しかし,季節性インフルエンザとノロウイルスについては,感染症予防法にもその他の法律にも,就業禁止についての規定はありません。

従って,法律に基づいた就業禁止命令はできないことになります。

もっとも,就業規則に,感染性の高い疾病に罹患した場合に就業を禁止することができる旨が規定されていた場合には,就業規則に基づいて就業禁止を命じることができます。

就業規則の規定がない場合には,自宅待機命令はできないのかが問題となります。

ここで,前提として,労働者は使用者に対して労働契約に従って労務を提供する義務がありますが,労働に従事することを請求する権利は原則としてありません。そして,感染性が高く,感染した場合には長期化・重症化するおそれもある季節性インフルエンザやノロウイルスに罹患した従業員を,周囲や取引先への感染防止という目的のために就業を禁止することは,合理的な目的があるといえます。

そのため,就業規則の規定がなかったとしても,会社が労働者に対して自宅待機命令を行うこと自体は可能といえます。

法律で就業制限が規定されていない病気について,就業規則の規定がない場合に自宅待機命令を出した場合に賃金や休業手当を支払うべきかについては,考えが分かれており,会社によって対応が異なるというのが現状のようです。

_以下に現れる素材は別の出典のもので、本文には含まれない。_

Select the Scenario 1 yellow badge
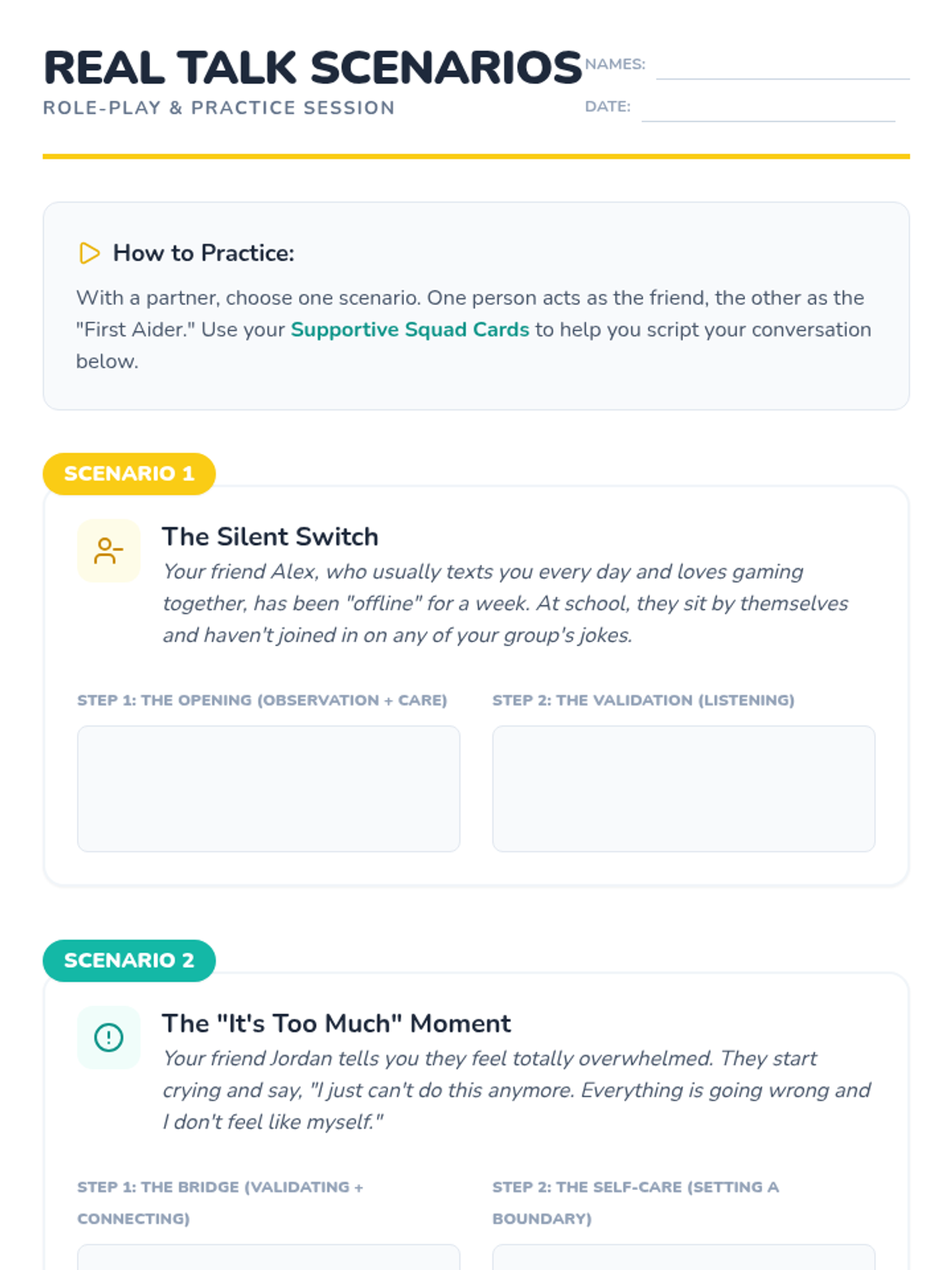The image size is (952, 1270). tap(129, 474)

1つの考えとして,従業員が季節性インフルエンザやノロウイルスに罹患したというのは,「会社の責めに帰すべき事由」ではないので賃金全額を支払う必要はないものの,法律上は就業制限が規定されていないにもかかわらず,周囲や取引先への感染防止という目的のため会社の判断で従業員を休業させたといえるため,平均賃金の6割である休業手当については支払わなくてはならない,という対応が合理的であるように思います。